[Ala-portal] DwC-A loading problems
Daniel Lins
daniel.lins at gmail.com
Fri May 9 05:59:13 CEST 2014
Thanks David,
We use the DwC term "occurrenceID" to identify the records. It's a
unique key.
However, when I reload a dataset to update some DwC terms of the records,
the system duplicates this data (keeps the old record and creates another
with changes).
For instance (update of locality).
Load 1 ($ java -cp .:biocache.jar au.org.ala.util.DwcCSVLoader dr0 -l
dataset.csv -b true)
{OccurrenceID: 1, municipality: Sao Paulo, ...},
{OccurrenceID: 2, municipality: Sao Paulo, ...}
Process 1 (biocache$ process dr0)
Index 1 (biocache$ index dr0)
Load 2 (updated records and new records) (($ java -cp .:biocache.jar
au.org.ala.util.DwcCSVLoader dr0 -l dataset-updated.csv -b true)
{OccurrenceID: 1, municipality: Rio de Janeiro, ...},
{OccurrenceID: 2, municipality: Rio de Janeiro, ...},
{OccurrenceID: 3, municipality: Sao Paulo, ...}
Process 2 (biocache$ process dr0)
Index 2 (biocache$ index dr0)
Results shown by ALA:
{OccurrenceID: 1, municipality: Sao Paulo, ...},
{OccurrenceID: 2, municipality: Sao Paulo, ...},
{OccurrenceID: 1, municipality: Rio de Janeiro, ...},
{OccurrenceID: 2, municipality: Rio de Janeiro, ...}
{OccurrenceID: 3, municipality: Sao Paulo, ...}
But I expected:
{OccurrenceID: 1, municipality: Rio de Janeiro, ...},
{OccurrenceID: 2, municipality: Rio de Janeiro, ...}
{OccurrenceID: 3, municipality: Sao Paulo, ...}
I need to delete (delete-resource function) existing data before the
reload? If no, what I did wrong to generate this data duplication?
Thanks!
Regards,
Daniel Lins da Silva
(Mobile) 55 11 96144-4050
Research Center on Biodiversity and Computing (Biocomp)

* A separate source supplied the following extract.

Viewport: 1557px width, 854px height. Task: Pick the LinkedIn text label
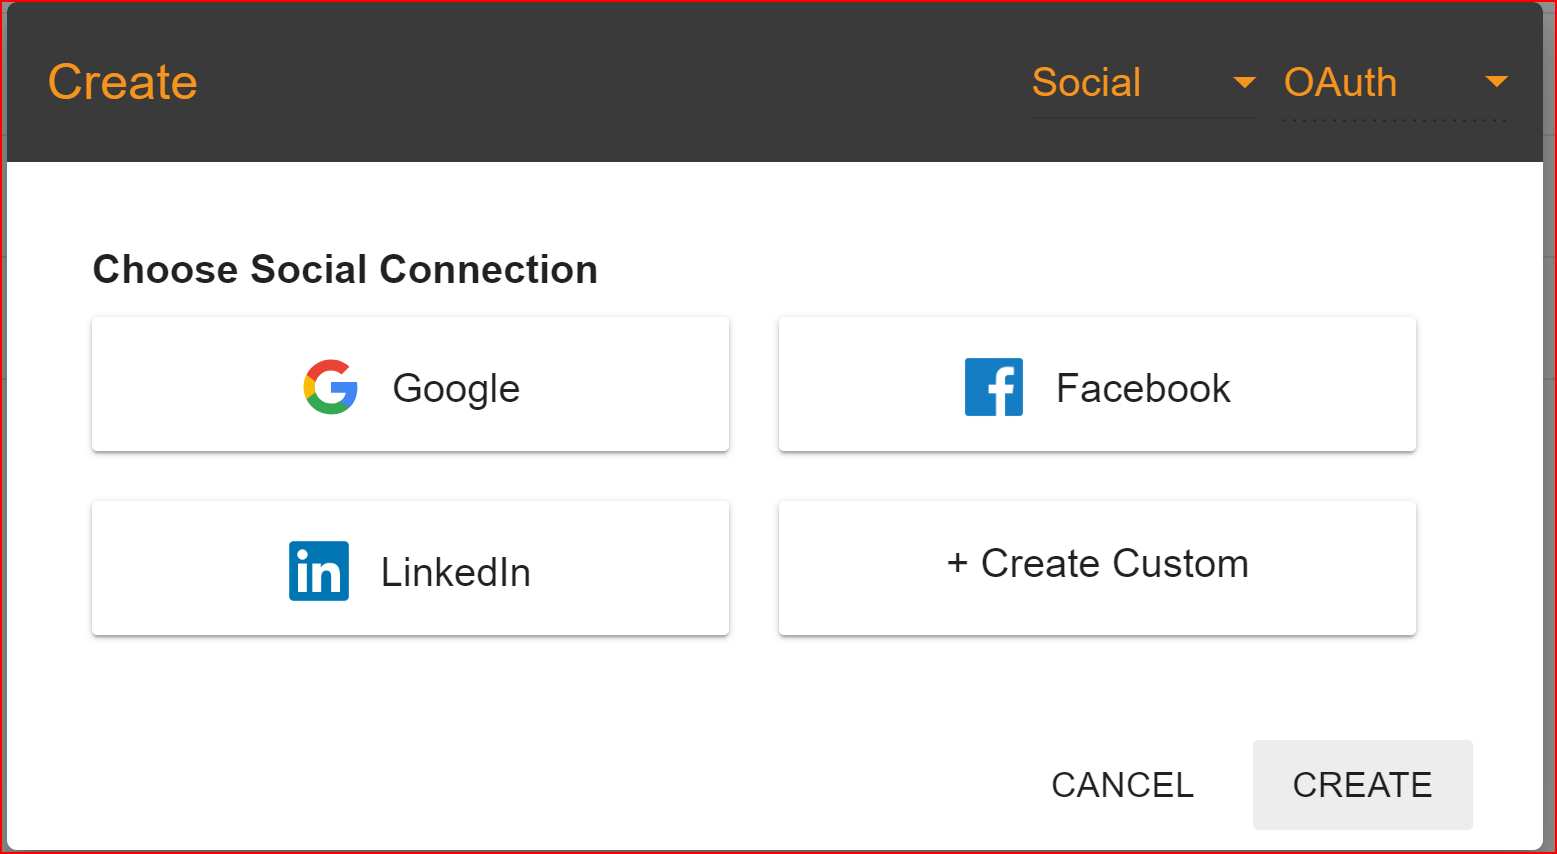coord(456,572)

University of Sao Paulo, Brazil
daniellins at usp.br
daniel.lins at gmail.com
2014-05-07 0:46 GMT-03:00 <David.Martin at csiro.au>:
> Thanks Daniel. Natasha has now left the ALA.
>
> The uniqueness of records is determined by information stored in the
> collectory. See screenshot [1].
> By default, "catalogNumber" is used but you can change this to any number
> of fields that should be stable in the data.
> Using unstable fields for the ID isn't recommended (e.g. scientificName).

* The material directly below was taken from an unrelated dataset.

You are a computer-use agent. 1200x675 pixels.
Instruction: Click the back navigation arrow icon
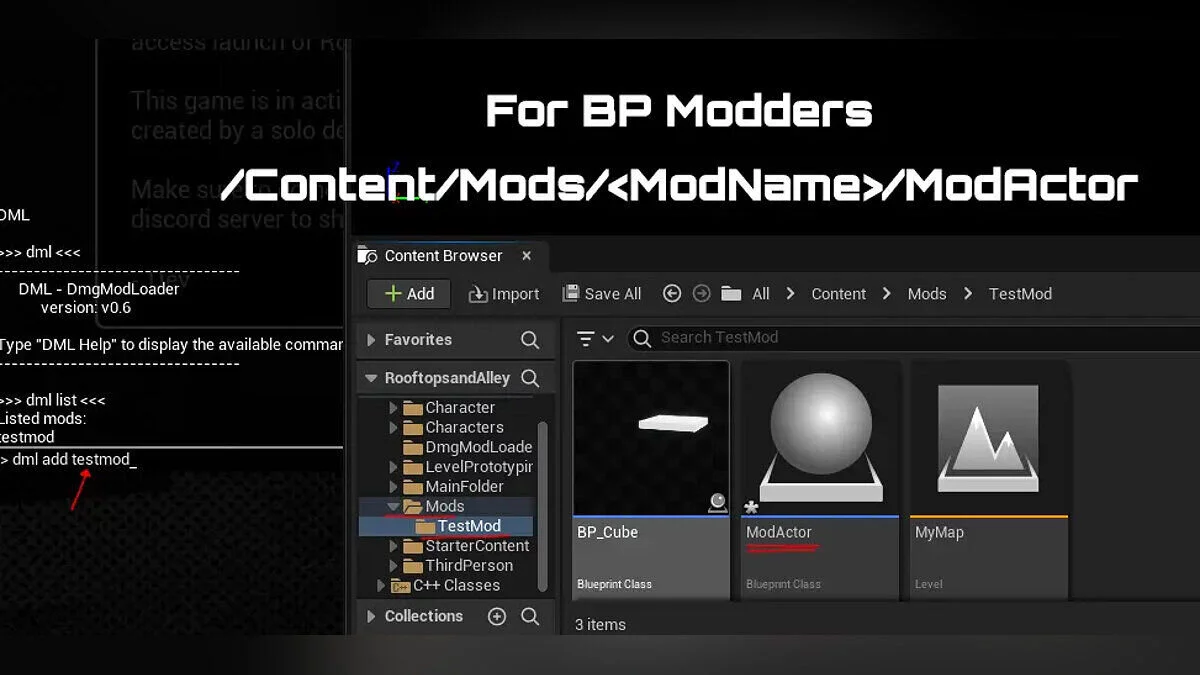[x=672, y=293]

> To update the records, the process is to just re-load the dataset.
>
> Automatically loaded - this isnt in use and we may remove from the UI in
> future iterations.
> Incremental Load - affects the sample/process/index steps to only run
> these against the new records. Load is always incremental based on the key
> field(s) but if the incremental load box isn’t checked it runs the
> sample/process/index steps against the whole data set. This can cause a
> large processing overhead when there’s a minor update to a large data set.
>
> Cheers
>
> Dave Martin
> ALA
>
> [1] http://bit.ly/1g72HFN
>
> ------------------------------
> *From:* Daniel Lins [daniel.lins at gmail.com]
> *Sent:* 05 May 2014 15:39
> *To:* Quimby, Natasha (CES, Black Mountain)
> *Cc:* ala-portal at lists.gbif.org; dos Remedios, Nick (CES, Black
> Mountain); Martin, Dave (CES, Black Mountain); Pedro Corrêa
> *Subject:* Re: [Ala-portal] DwC-A loading problems
>
> Hi Natasha,
>
> I managed to import the DwC-A file following the steps reported in the
> previous email. Thank you!
>
> However, when I tried to update some metadata of an occurrence record
> (already stored in the database), the system created a new record with
> these duplicated information. So I started to have several records with the
> same occurrenceID (I did set in the data resource configuration to use
> "OcurrenceID" to uniquely identify a record).
>
> How can I update existing records in the database? For instance, the
> location's metadata of an occurrence record stored in my database?
>
> I also would like to better understand the behavior of the properties
> "Automatically loaded" and "Incremental Load".
>
> Thanks!!
>
> Regards,
>
> Daniel Lins da Silva
> (Mobile) 55 11 96144-4050
> Research Center on Biodiversity and Computing (Biocomp)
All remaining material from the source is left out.